When I was 15 my parents split up, it was a really rough divorce. I constantly fought with both my parents. My dad ended up losing his house and his job and now me and him live in a little apartment and can harldy make ends meet.

My mom is a fucking basketcase and has this asshole boyfriend that has attempted to stab me to death, not to mention is bipolar and has more moodswings then a 14 year old highschool girl. While dealing with all this and the fact that at 16 I was kicked out of school because I developed a panic disorder and couldn't stand to be in large groups so I cut alot of classes, I developed a drug problem.
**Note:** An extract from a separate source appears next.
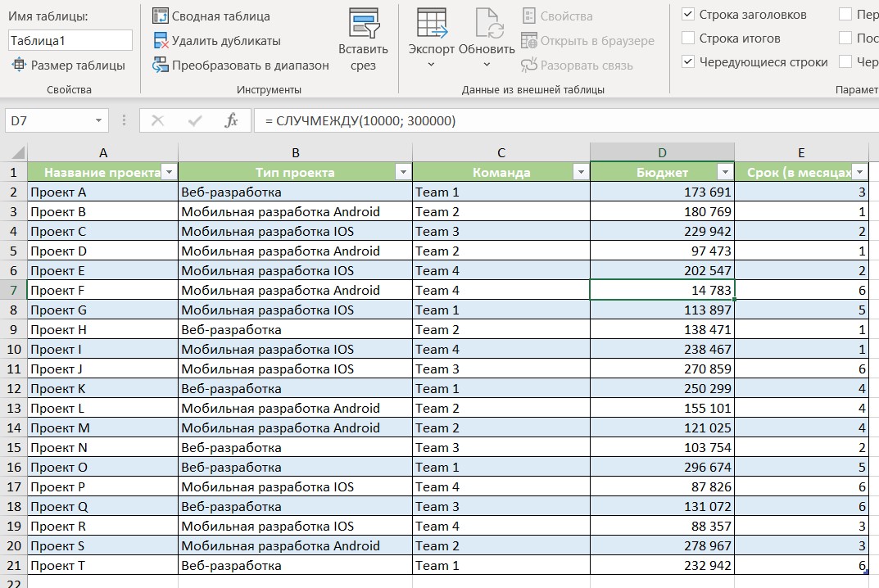This screenshot has height=588, width=879.
Task: Toggle the Чередующиеся строки checkbox
Action: (687, 62)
I couldn't last 2 hours with out some weed or some cocaine. I went on just wasting away for about a year getting fired from job after job for either having a panic attack and leaving in the middle of a shift or for pissing dirty. For the above listed reasons my family except for my grandma on my mothers side ( has since died), one aunt ( heart attack, not doing well) and my father ( advanced Diabities) disowned me.
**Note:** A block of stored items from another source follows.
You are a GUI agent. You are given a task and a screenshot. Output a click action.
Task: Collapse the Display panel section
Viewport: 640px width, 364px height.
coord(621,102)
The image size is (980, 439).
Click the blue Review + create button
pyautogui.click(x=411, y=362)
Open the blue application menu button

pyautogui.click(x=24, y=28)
I was doing more and more drugs at this time, and would sometimes forgot where I was or how I got there. Then when I turned 17 I met this girl and we got talking and to make a real long story short we ended up dating. She helped me through alot of stuff and I thought my life was actually looking better.

Then about a year or so into the relationship I found out she was cheating on me and was also making a mockery of everything I had told her about my life. Her friends told me she constantly makes fun of me. Once again to make a long story short, we broke up. It was a very, very long and discusting break up. Sprinkled with many fights and getting back together and breaking back up. It was awful. A few nights after we broke up for good I was out crusing around and I was smoking a blunt. Well a few pulls in I started tripping out bad. ( I later found out it was laced with PCP) Which led me into a panic attack.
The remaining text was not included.